Neither Israel nor United States can justify current bombing campaigns, but Hamas & ISIS are also wrong

Someone on Facebook recently wondered why it’s okay for the United States to bomb the ISIS positions in Iraq but not okay for Israel to bomb the Gaza strip. By “okay,” I’m pretty sure she was asking why the mainstream news media and our political leaders applauded one and not the other. She was correct to observe that while there has been almost universal approval of Obama bombing Iraq (except for those who think he should be doing more!), the press and politicos have expressed mixed feelings about Israel’s actions.

In my mind, both the United States and Israel are pursuing the worst possible courses from both a moral and a political standpoint. Neither country will achieve the stated goals on its acts of violence.

The Iraq situation is much easier to analyze, for the simple reason that no U.S. lives are in harm’s way and no one has attacked our country.

We hear two main reasons to bomb: 1) ISIS is becoming a destabilizing force in the region after having carved out major territory for itself in both Syria and Iraq; 2) We owe it to Iraq, which is a kind of “we broke it so we have to fix it” argument.

This second argument often comes from Republicans and their supporters as part of their program of blaming the President for the situation since he authorized final withdrawal of American troops from Iraq a few years ago. It’s as short-sighted and self-serving as the argument that Obama caused the Great Recession.  Iraq has always been a glued-together country. Even in ancient times, the territory that was Iraq consisted of two and sometimes three national entities. Just as Yugoslavia fell apart as soon as strongman Tito died, so did Iraq splinter when the United States destroyed the strongman government of Sadam Hussein. The violent fractionalization of Iraq was predictable, and many people predicted it.  It has also been painfully obvious to anyone willing to look the facts straight in the face that the country would remain a seething pit of terrorism as long as United States troops remained in the country and that it would soon break apart soon after we left. That’s exactly what has happened.

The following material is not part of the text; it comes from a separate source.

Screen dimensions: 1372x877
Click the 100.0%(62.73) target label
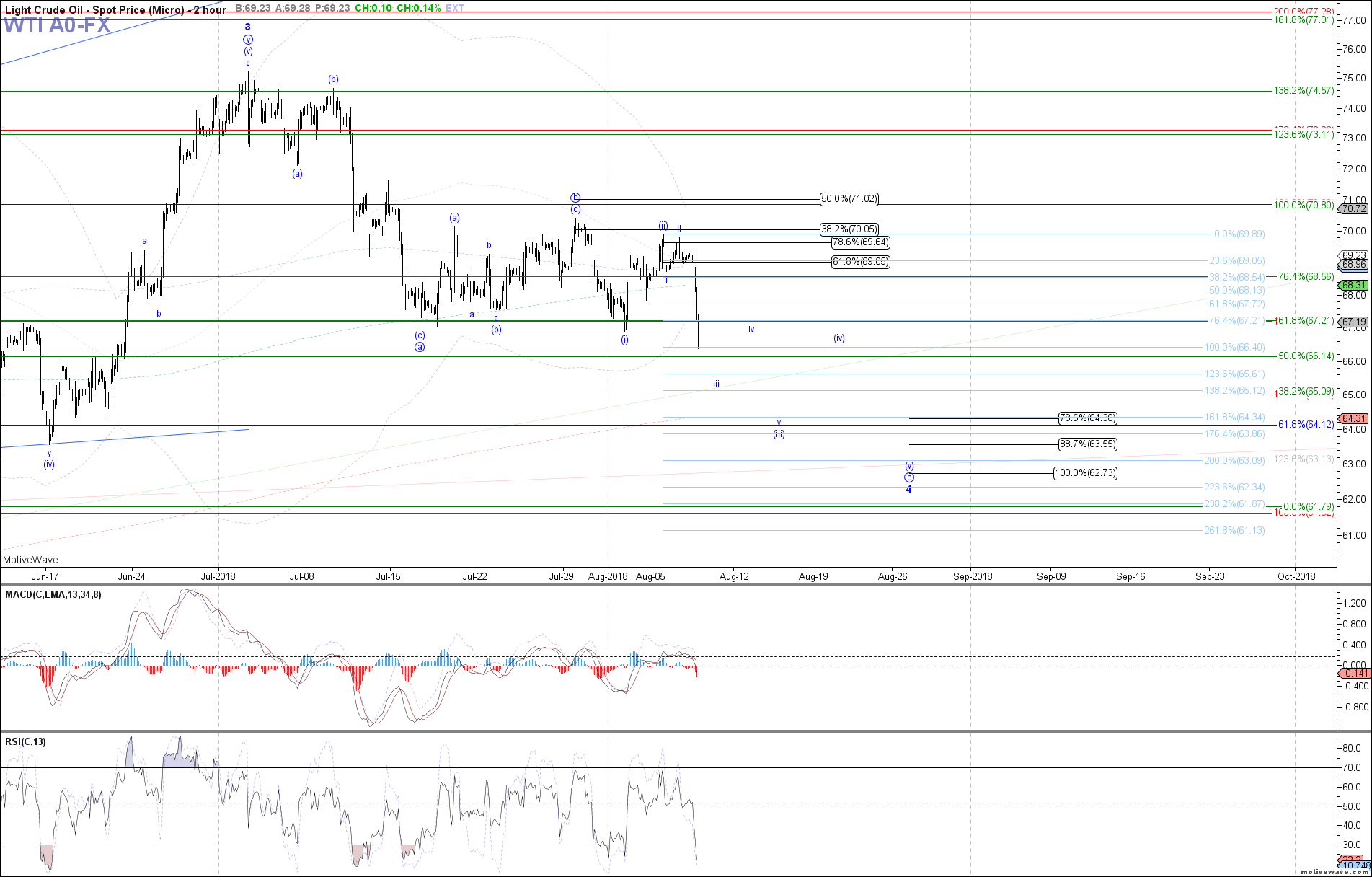point(1085,473)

All the U.S. bombing can do now is shore up a corrupt and weak regime that does not represent all its citizens.  It does not offer a permanent solution.  Instead, U.S. bombing slows down the inevitable process of the various factions in Iraq coming to terms with one another, either in a unified country or in a number of smaller countries. It’s not likely to be pretty and will probably be violent, but with the United States bombing, it is definitely going to be violent and will take a lot longer to achieve. It’s time for us to leave bad enough alone by not bombing or committing any military action in Iraq, while increasing our non-military support for a newly elected government of Iraq that would be willing not to play ethnic or religious favorites.  I’m not saying that ISIS is not a grave threat; what I’m saying is the U.S. position is too compromised from past actions in Iraq to help in the fight against ISIS. We should stay on the sidelines of the military battle, and instead increase humanitarian aid, call for and uphold an arms embargo in Iraq and Syria and coordinate with the United Nations on evacuation and diplomatic efforts.

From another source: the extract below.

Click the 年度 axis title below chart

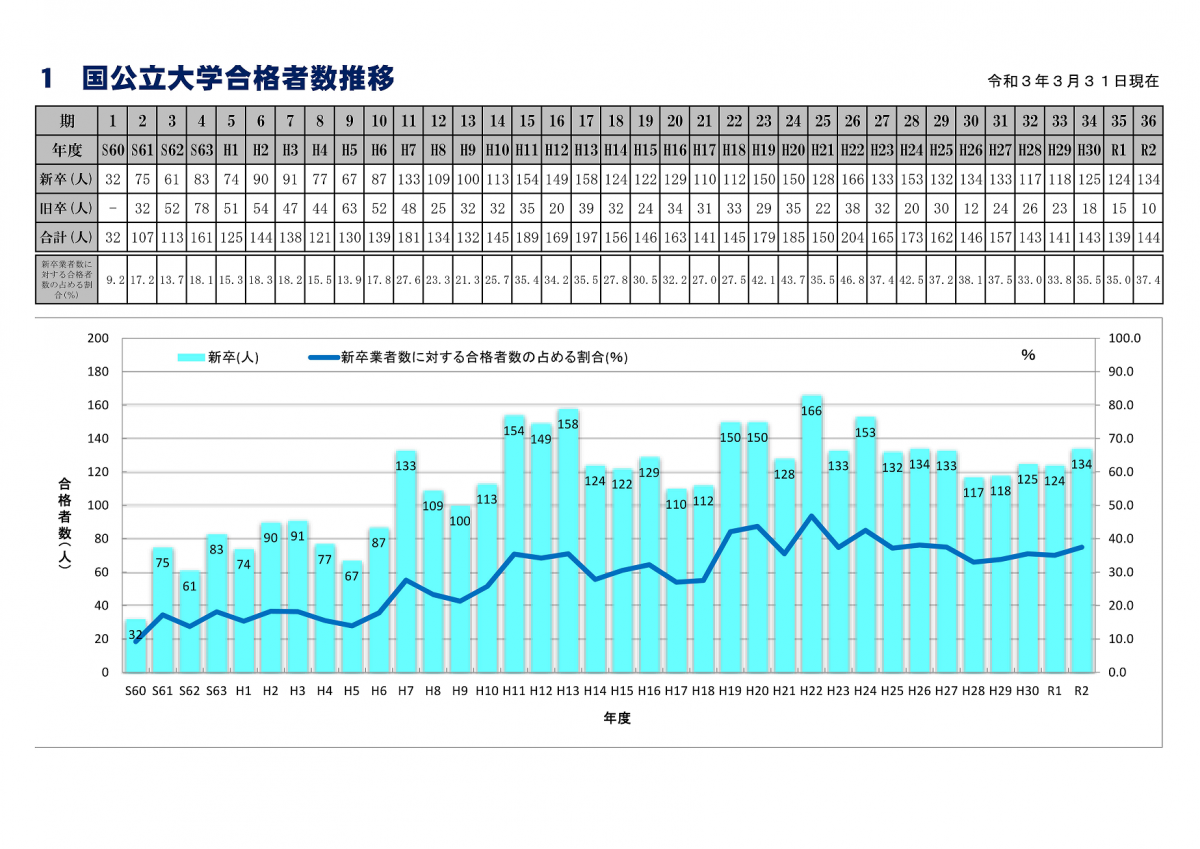click(x=617, y=718)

Like the United States in Iraq, to a large degree Israel made its own untenable situation through years of harsh treatment of the Palestinians, brutal execution of wars and unwillingness to be flexible at the negotiating table. To be sure, Israel has not been alone in its unwillingness to confront the other side peaceably. Moreover, Hamas and its predecessors have conducted terrorist campaigns against Israeli citizens.

But Israel’s past harsh ways have never worked, unless the country’s real goals are to keep a population that it believes to be inherently inferior in a political and social structure akin to apartheid, no matter how much violence it takes. I do not believe this patently anti-Semitic characterization of Israel’s actions, which is why I can’t understand why Israel’s political and military leaders keep answering violence with an escalation of brutality. The numbers speak for themselves: 1,800 Palestinians dead since the latest conflict began, 70% of whom were civilians; fewer than 70 Israelis killed of whom only three were civilians.  No wonder the mainstream media is giving the Israeli attacks a mixed review. And it’s no wonder anti-Semitic acts have increased in Europe.  The contrast between 1,800 and 70 feeds the imaginations of anti-Semites everywhere. It makes Hamas even more recalcitrant and it encourages the funders of terrorism to give more money to their violent clients.

In short, the Israeli way to meet a slap with a sledgehammer has never worked and never will work. It would have been much better if Israel had reacted to the act that started the latest wave of violence—the kidnapping and killing of three boys—with a more studied, more nuanced approach.  First and foremost, it should have insisted on due process to find and punish the killers of the boys. By not bombing civilian targets, it would have won the admiration of many in the West for restraint and perhaps convinced the other side that it was willing to consider a peaceful solution to the Palestinian problem. It might have considered using drones to target known terrorists in civilian areas or tried some surgical operations similar to when it dismantled a Syrian nuclear reactor years ago.

But instead of trying to think of new approaches, Israel and the United States have both decided to default to the unworkable. And so “business as usual”continues in Israeli and the occupied lands and returns to Iraq. It’s a bloody status quo that shows absolutely no signs of transforming into something better.